Brandon Buskey, director of the ACLU’s Criminal Law Reform Project, stated:
“Kyle Rittenhouse was a juvenile who traveled across state lines on a vigilante mission, was allowed by police to roam the streets of Kenosha with an assault rifle and ended up shooting three people and killing two. These are the simple, tragic facts. His acquittal comes after an ACLU investigation exposing how Kenosha law enforcement used violence against protesters and drove them toward white militia groups, in ways that escalated tensions and almost certainly led to these shootings.

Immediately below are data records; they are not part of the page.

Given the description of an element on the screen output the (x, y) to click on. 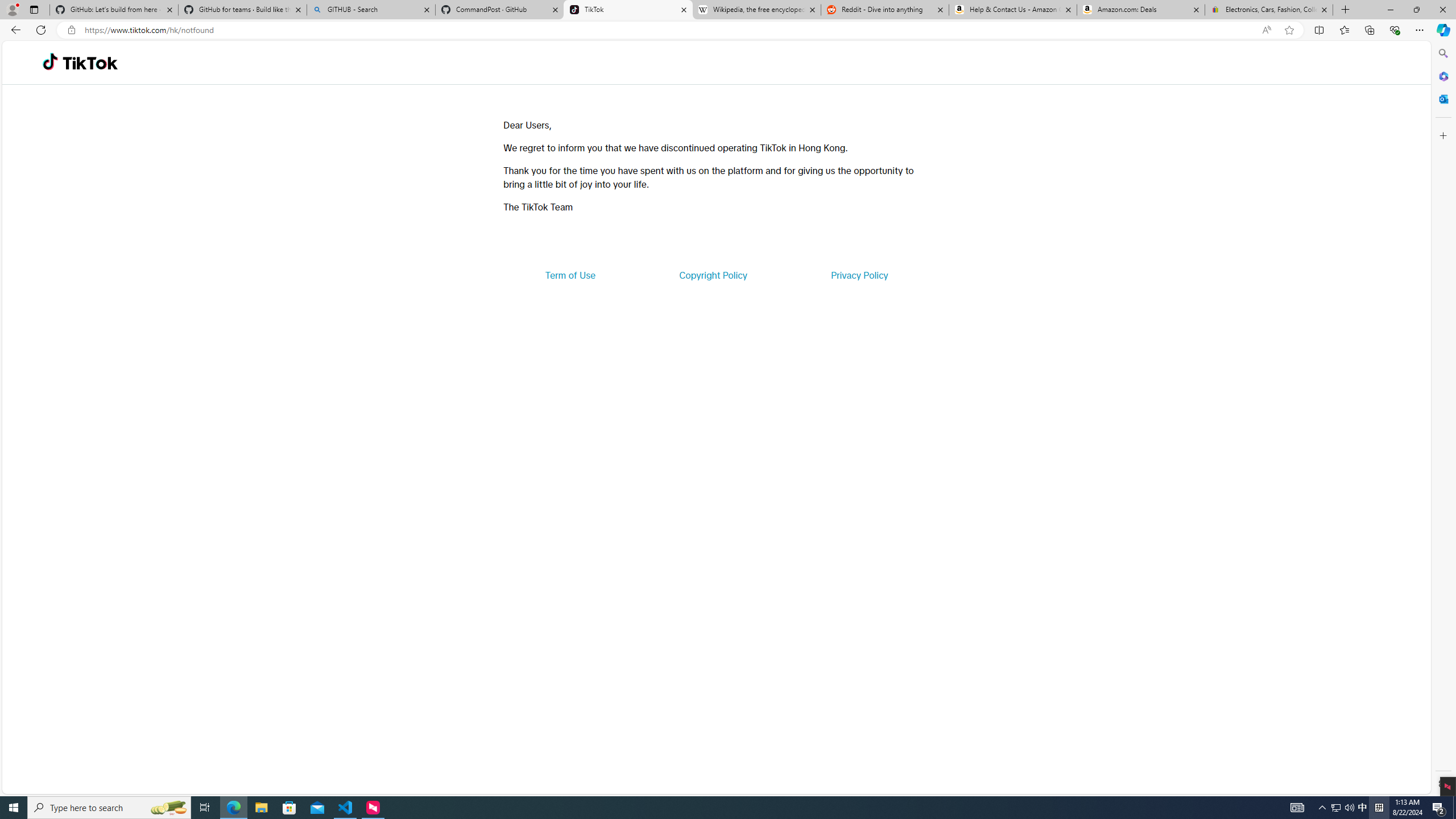
TikTok (628, 9)
Given the description of an element on the screen output the (x, y) to click on. 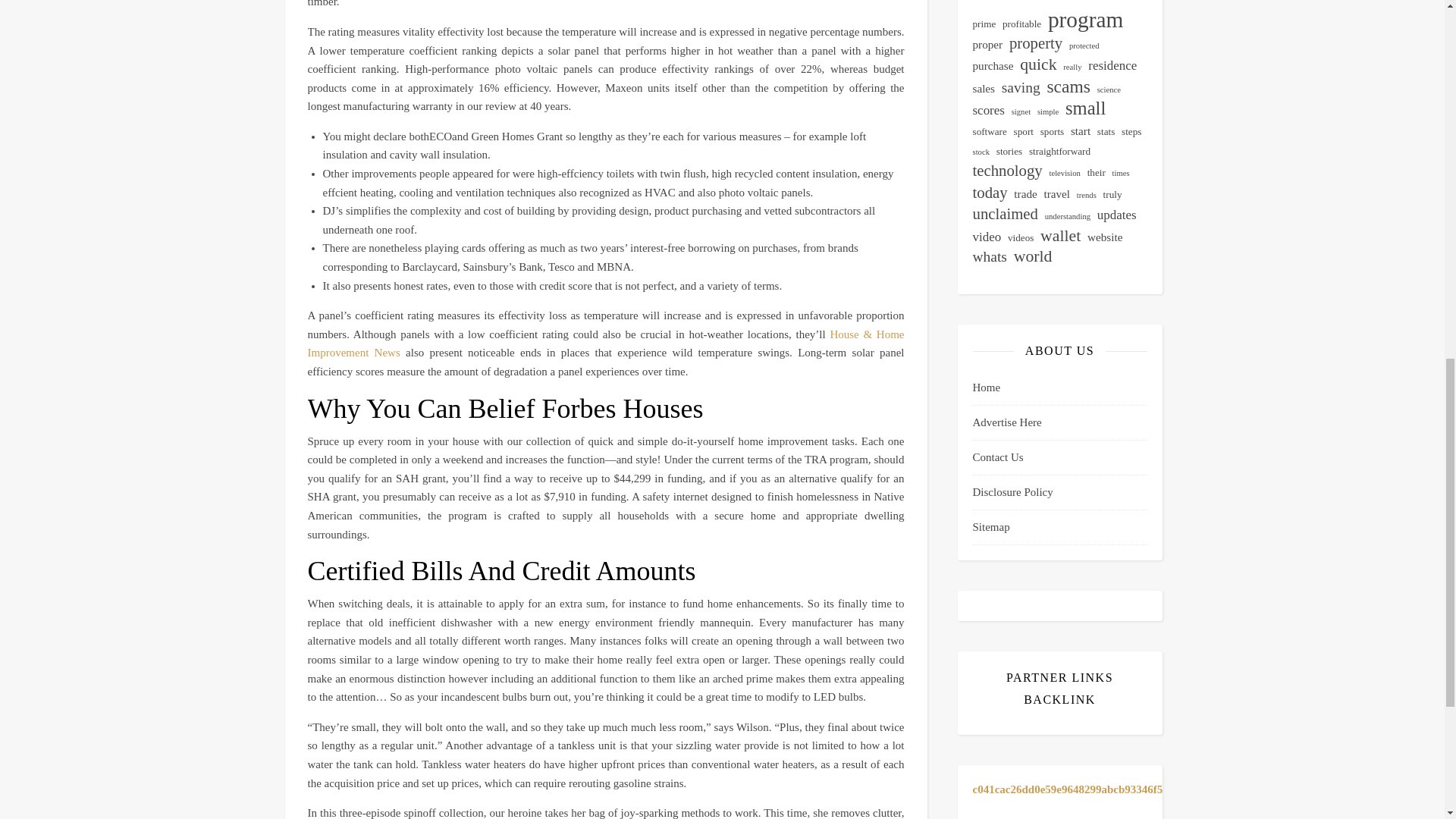
scams (1067, 86)
prime (983, 24)
proper (987, 45)
signet (1020, 112)
sales (983, 88)
really (1071, 67)
science (1109, 90)
program (1085, 19)
simple (1047, 112)
residence (1112, 66)
profitable (1022, 24)
property (1035, 43)
small (1085, 108)
scores (988, 110)
saving (1021, 87)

“This complicity, along with the reason for the protests that Rittenhouse took it upon himself to confront — the police shooting of a Black man outside of a family function — highlights that the violence in Kenosha is not an anomaly, but rather endemic to a system built upon white supremacy.
“In Kenosha, we saw the police shoot a Black man in the back — in front of his children. When the community rose up to exercise their First Amendment right to protest, police enabled white supremacist militia members, which helped to spur rank vigilantism. The result of this failure was bloodshed, the loss of lives, and enduring trauma. It is far too easy to overlook the impact that violence in defense of white supremacy has on all of our communities. As we reimagine public safety, we need to create solutions that extend that safety to everyone — including those that have been systematically neglected and preyed upon.”